I Write to See Clearly
I came to artificial intelligence by a side road. Film first—learning to see before learning to build. Then audiovisual production, code, architectural photography. It’s not a linear path because I’m not a linear person.
Something settled with each transition. From cinema: an eye for composition, atmosphere, what an image communicates without anyone having to spell it out. From architecture: a way of thinking about systems that actually hold up—ones with an internal logic independent of their appearance. From writing—because I also write short fiction about the anxieties of modern life—a conviction that the form you choose to think through a problem changes the problem itself.
I dig until I hit the fundamental mechanism, until the whyis resolved. I distrust truths I haven’t tested myself, trends I haven’t taken apart, consensus that holds together more through repetition than through substance.
In a room full of people, I’m usually the quiet one. Not from indifference—I’m observing, mapping, analyzing. It’s afterward, alone, that it transforms into something usable: an analysis, an architecture, a narrative.
The Last OS was born from that place. Not from a need to perform expertise. From an attempt to write in order to understand, and to share what deserves to be shared.

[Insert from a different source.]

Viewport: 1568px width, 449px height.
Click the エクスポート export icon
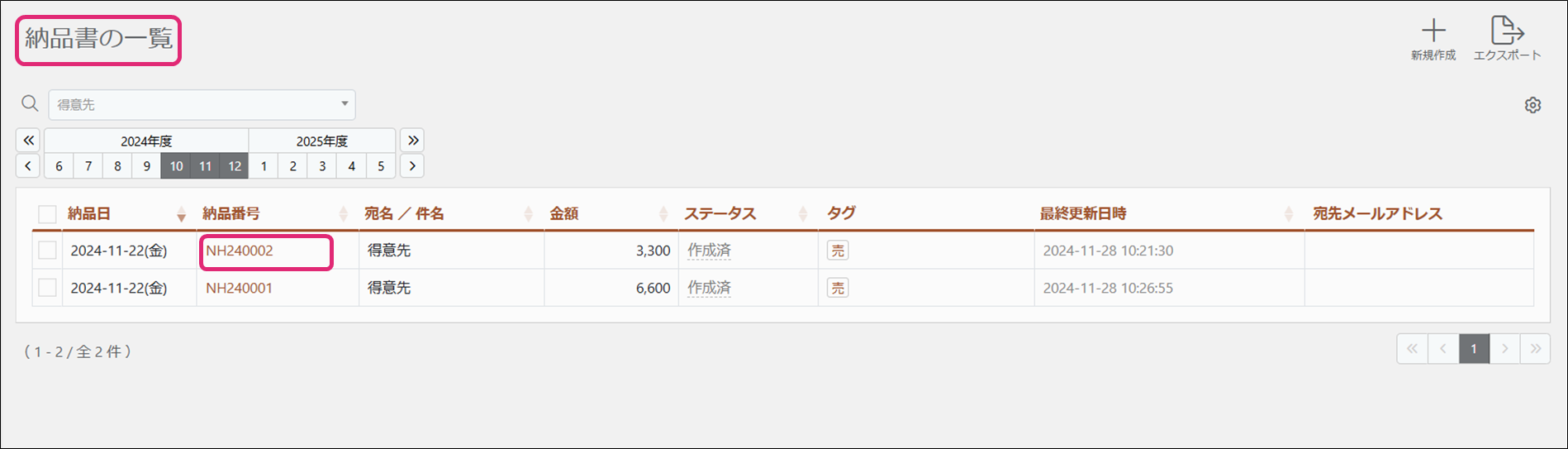click(x=1507, y=31)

The central idea—that we are living through the transition to the last operating system humanity will ever create—is neither a prophecy nor a marketing promise. It’s an observation. And like all truly important observations, it is both obvious once stated and deeply uncomfortable to face head on.
I don’t write to reassure. I write to see clearly.
Philosophy
Depth over surface
Every analysis goes to the root mechanism. Curiosity that won’t stop halfway.
No borrowed convictions
If I haven’t tested it, deconstructed it, or stress-tested the consensus—it doesn’t make it into the work.
Form shapes thought
The medium isn’t neutral. How you frame a question changes what answers become possible.